* **Text provided**:
┌────────

EX-99.1 2 mvbf-20141031ex9911dc069.htm EX-99.1 MASTER TERMINATION AGREEMENT mvbf ex 991

 

MASTER TERMINATION AGREEMENT

 

This MASTER TERMINATION AGREEMENT is entered into as of October 31, 2014  (this “Termination Agreement”) by and among CFG COMMUNITY BANK (“CFG Bank”), CAPITAL FUNDING BANCORP, INC. (“CF Bancorp”), CAPITAL FUNDING GROUP, INC. (the “CFG”), CAPITAL FINANCE, LLC (“Capital Finance”), and CAPITAL FUNDING, LLC (“Capital Funding”), MVB BANK, INC. (“MVB Bank”), and MVB FINANCIAL CORP. (“MVB Financial”).  Each of CFG Bank, CF Bancorp, CFG,  Capital Finance, Capital Funding, CFG, MVB Bank and MVB Financial are herein individually referred to as a “Party” and collectively referred to as the “Parties”.

RECITALS

WHEREAS, CFG Bank, CF Bancorp, MVB Bank and MVB Financial entered into a Purchase and Assumption Agreement, dated as of October 23, 2013, as amended by Amendment No. 1 to the Purchase and Assumption Agreement dated July 29, 2014 (as amended, the “P&A Agreement”), to which Capital Finance and Capital Funding were added as additional participants to the P&A Agreement;

WHEREAS, CFG Bank, CF Bancorp and MVB Bank entered into a Transition Services Agreement, dated as of July 29, 2014 (the “TSA”);

WHEREAS, MVB Bank and CFG entered into an Amended and Restated Business Cooperation Agreement dated as of July 29, 2014 (the “BCA” and, collectively, with the P&A Agreement, and the TSA, the “Transaction Agreements”); and

WHEREAS, pursuant to the terms and conditions set forth in this Termination Agreement, each of the Parties desires to terminate all of the Transaction Agreements to which it is a Party;

NOW, THEREFORE, in consideration of the premises and the mutual promises and obligations set forth herein, the Parties agree as follows:

Section 1.    Termination.  All Parties hereby mutually agree that each Transaction Agreement to which it is a Party is hereby terminated as of the date of this Termination Agreement.

Section 2.    Effect of Termination.

(a)  Except as specifically set forth in this Termination Agreement, the Parties further agree that, following termination of the Transaction Agreements, no Party (or any of its directors, officers, employees, agents or Affiliates) shall have any liability or further obligation to any other Party thereto under any Transaction Agreement or as a result of termination of the Transaction Agreements or abandonment of the transactions contemplated thereby. Except for claims relating to the enforcement of this Termination Agreement, each Party hereby waives any and all potential claims relating to any Transaction Agreements, in each case, whether now existing or hereafter arising, whether in contract, tort, equity or otherwise, and whether or not now known.

└────────

* **Screen-element location records**:
┌────────

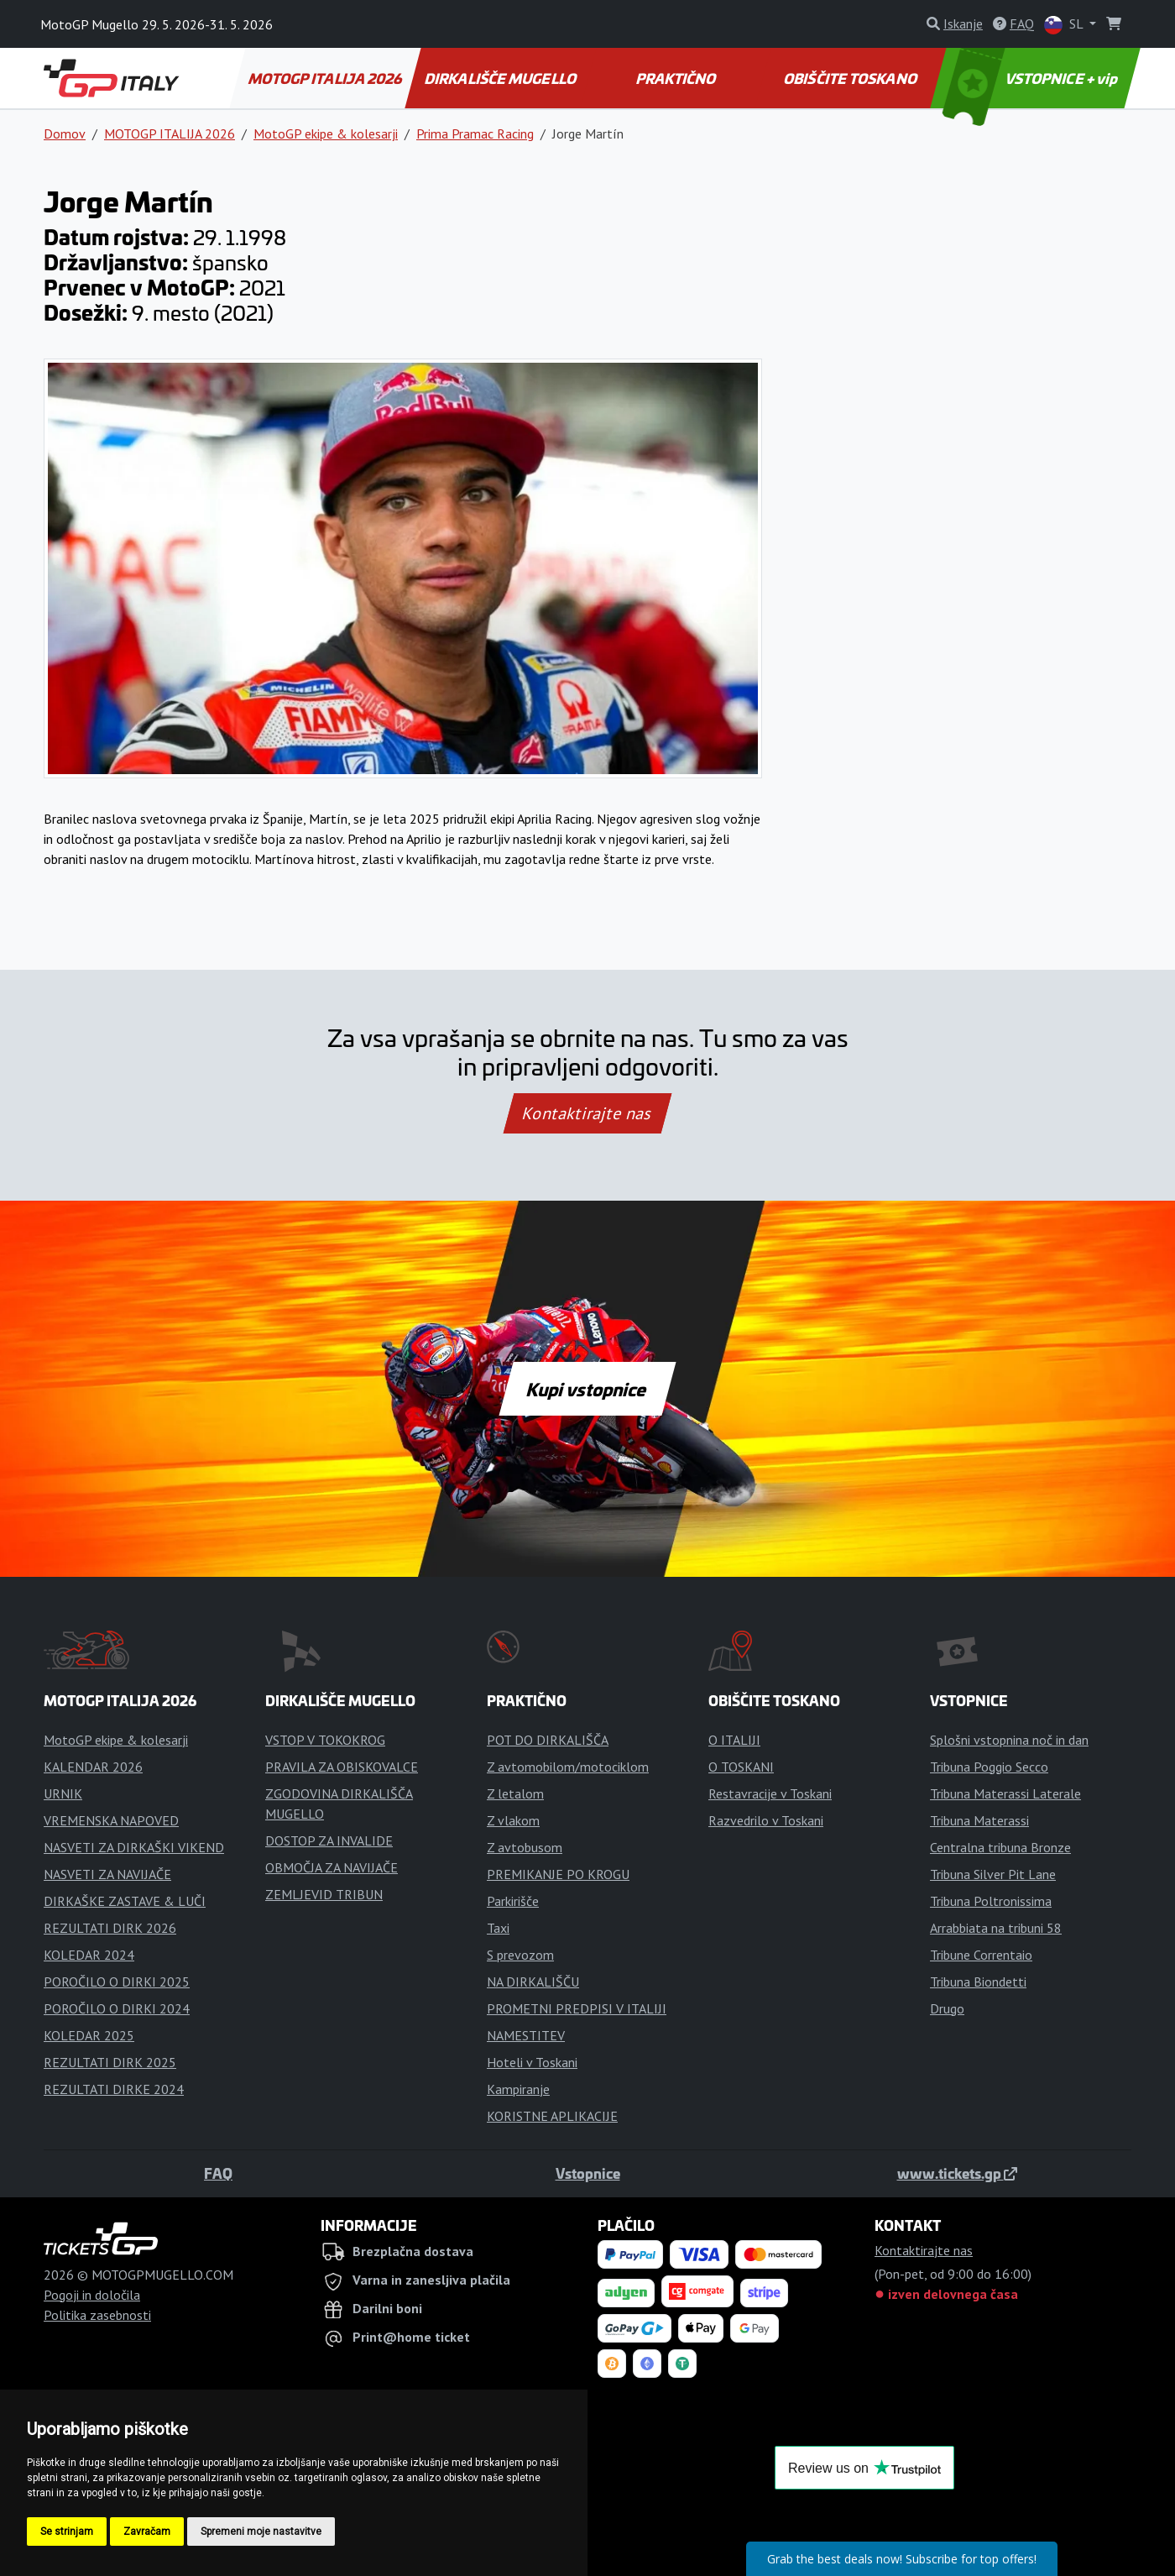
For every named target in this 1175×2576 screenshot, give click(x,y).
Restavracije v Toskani (770, 1793)
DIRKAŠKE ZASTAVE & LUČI (125, 1901)
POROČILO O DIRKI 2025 (117, 1981)
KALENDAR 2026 (93, 1766)
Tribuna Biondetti (978, 1981)
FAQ (218, 2173)
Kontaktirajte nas (587, 1113)
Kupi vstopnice (587, 1388)
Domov (65, 133)
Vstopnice (588, 2173)
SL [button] (1065, 24)
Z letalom (515, 1793)
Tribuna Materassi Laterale (1005, 1793)
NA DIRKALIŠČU (533, 1981)
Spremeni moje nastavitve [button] (261, 2531)
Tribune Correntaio (981, 1954)
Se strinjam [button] (66, 2531)
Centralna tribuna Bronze (1000, 1847)
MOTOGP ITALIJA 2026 (325, 78)
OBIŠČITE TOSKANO (851, 78)
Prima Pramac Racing (475, 133)
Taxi (498, 1927)
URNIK (63, 1793)
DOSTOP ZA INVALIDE (329, 1840)
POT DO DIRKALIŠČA (547, 1739)
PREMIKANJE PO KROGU (558, 1874)
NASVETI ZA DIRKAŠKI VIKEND (134, 1847)
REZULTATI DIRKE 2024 (114, 2089)
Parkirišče (513, 1901)
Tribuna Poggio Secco (989, 1766)
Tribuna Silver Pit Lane (993, 1874)
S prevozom (520, 1954)
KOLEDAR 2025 (89, 2035)
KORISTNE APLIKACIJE (552, 2115)
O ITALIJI (734, 1739)
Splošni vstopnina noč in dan (1009, 1739)
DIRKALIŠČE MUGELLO (501, 78)
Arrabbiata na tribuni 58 (996, 1927)
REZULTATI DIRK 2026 (110, 1927)
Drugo (947, 2008)
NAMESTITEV (526, 2035)
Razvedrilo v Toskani (765, 1820)
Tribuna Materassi (979, 1820)
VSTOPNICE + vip (1032, 78)
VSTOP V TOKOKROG (325, 1739)
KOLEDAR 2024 (89, 1954)
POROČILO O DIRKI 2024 (117, 2008)
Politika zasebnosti (97, 2314)
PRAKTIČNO (676, 78)
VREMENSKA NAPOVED (111, 1820)
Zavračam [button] (146, 2531)
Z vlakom (513, 1820)
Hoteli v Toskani (532, 2062)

└────────

* **What to do**:
1. Please say whether each statement agrees with the master termination agreement, answering yes or no and quoting the words from it that decide: (a) The TSA is dated as of July 29, 2014. (b) MVB Financial was a party to the BCA. (c) Each Transaction Agreement is terminated as of the date of the Termination Agreement.
2. Proceed with the master termination agreement from the point where its text stops.

* **Outputs**:
1.
(a) Yes: "CFG Bank, CF Bancorp and MVB Bank entered into a Transition Services Agreement, dated as of July 29, 2014 (the “TSA”)"
(b) No: "MVB Bank and CFG entered into an Amended and Restated Business Cooperation Agreement dated as of July 29, 2014"
(c) Yes: "each Transaction Agreement to which it is a Party is hereby terminated as of the date of this Termination Agreement"

2.
 

 

(b)  Except as specifically provided for in this Termination Agreement, no Party to a Transaction Agreement shall be liable to any other Party to the Transaction Agreement to return or reimburse any costs or expenses incurred in connection with the Transaction Agreement or for any compensation paid prior to the date hereof pursuant to the Transaction Agreement.

(c)  Following execution of this Termination Agreement, each Party that is holding or that hereinafter receives any funds, instruments, documentation, records or other property on behalf of another Party (or of its customers, borrowers or counterparties) shall delivery to the appropriate Party all such funds, instruments, documentation, records or other property as promptly as practicable, but in no event more than ten (10) business days after the later of the (i) date hereof or (ii) the receipt of such funds, instruments, documentation, records or other property.

Section 3.    Confidentiality.  The Parties hereby agree that for a period of two (2) years after the date of this Termination Agreement, neither they nor any of their respective directors, officers, employees, agents or Affiliates shall use or disclose the other parties’ confidential nonpublic information in their possession (other than information which was or becomes available to a non-disclosing party on a nonconfidential basis from a source other than the other parties to this Termination Agreement or any of its Affiliates); provided,  however, that no party shall be liable hereunder with respect to any disclosure to the extent such disclosure is required pursuant to legal process (by interrogatories, subpoena, civil investigative demand or similar process) or regulatory process or request; provided, further, that in the event of any disclosure pursuant to legal process, each Party agrees to exercise commercially reasonable efforts to preserve the confidentiality of the nonpublic information disclosed, including by cooperating with the other Parties to obtain an appropriate protective order or other reliable assurance that confidential treatment will be accorded the nonpublic information required to be disclosed.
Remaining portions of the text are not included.